- _THE TASK_:
Convert the listing below into a Markdown table with the columns "Row" and "Text," numbering each line and omitting blank lines. Leave the pictures out of the table.

- _DATA RECORDS_:

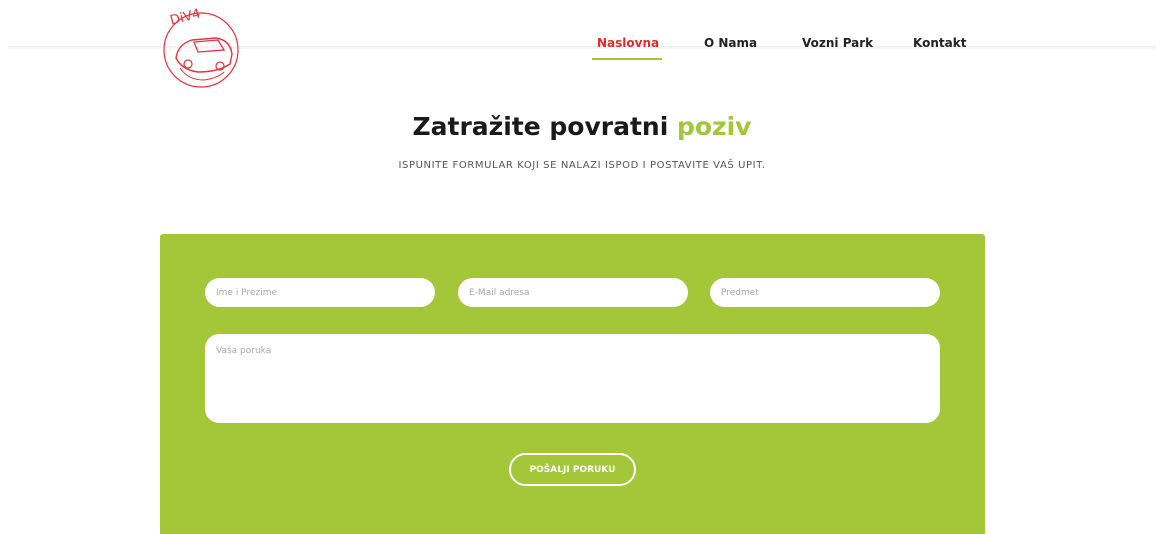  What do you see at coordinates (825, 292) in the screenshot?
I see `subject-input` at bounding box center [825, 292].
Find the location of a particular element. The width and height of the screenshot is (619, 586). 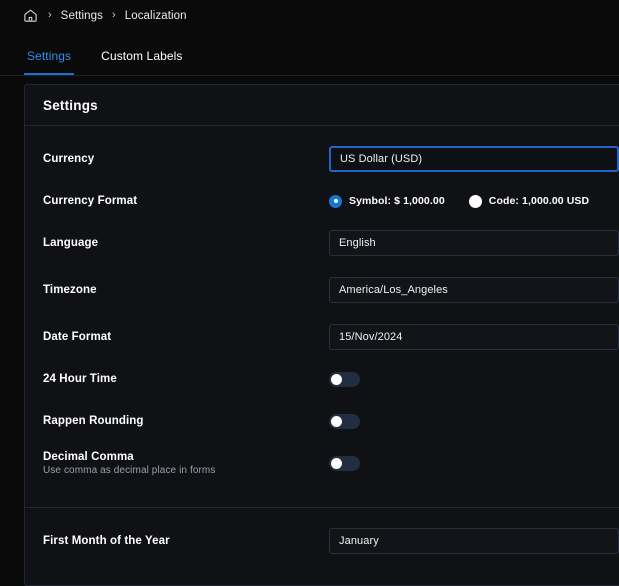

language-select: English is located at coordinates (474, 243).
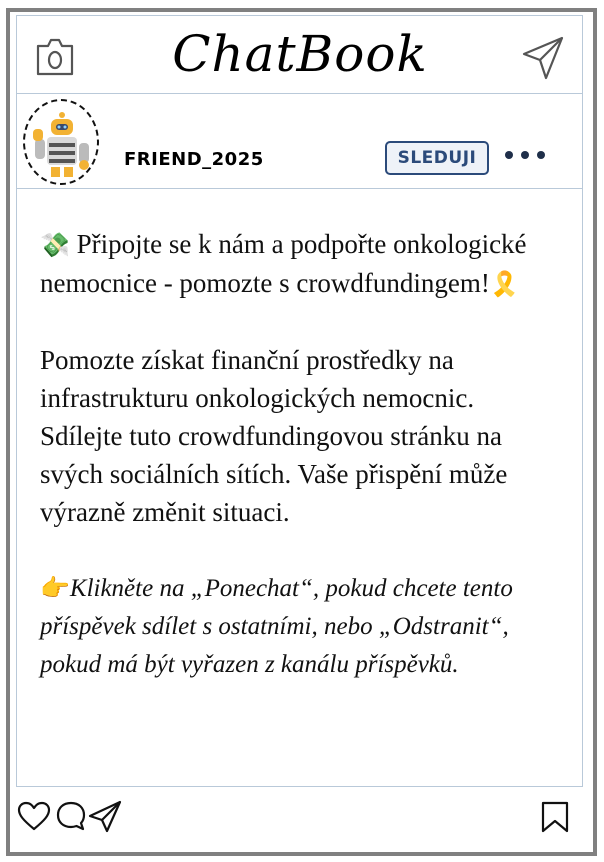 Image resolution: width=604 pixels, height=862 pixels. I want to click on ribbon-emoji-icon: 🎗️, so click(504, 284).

- _SOLUTION FOR THIS TASK_:
| Row | Text |
|---|---|
| 1 |   What do you see at coordinates (825, 292) in the screenshot? |
| 2 | I see `subject-input` at bounding box center [825, 292]. |
| 3 | Find the location of a particular element. The width and height of the screenshot is (619, 586).  |
| 4 | language-select: English is located at coordinates (474, 243). |
| 5 |  Image resolution: width=604 pixels, height=862 pixels. I want to click on ribbon-emoji-icon: 🎗️, so click(504, 284). |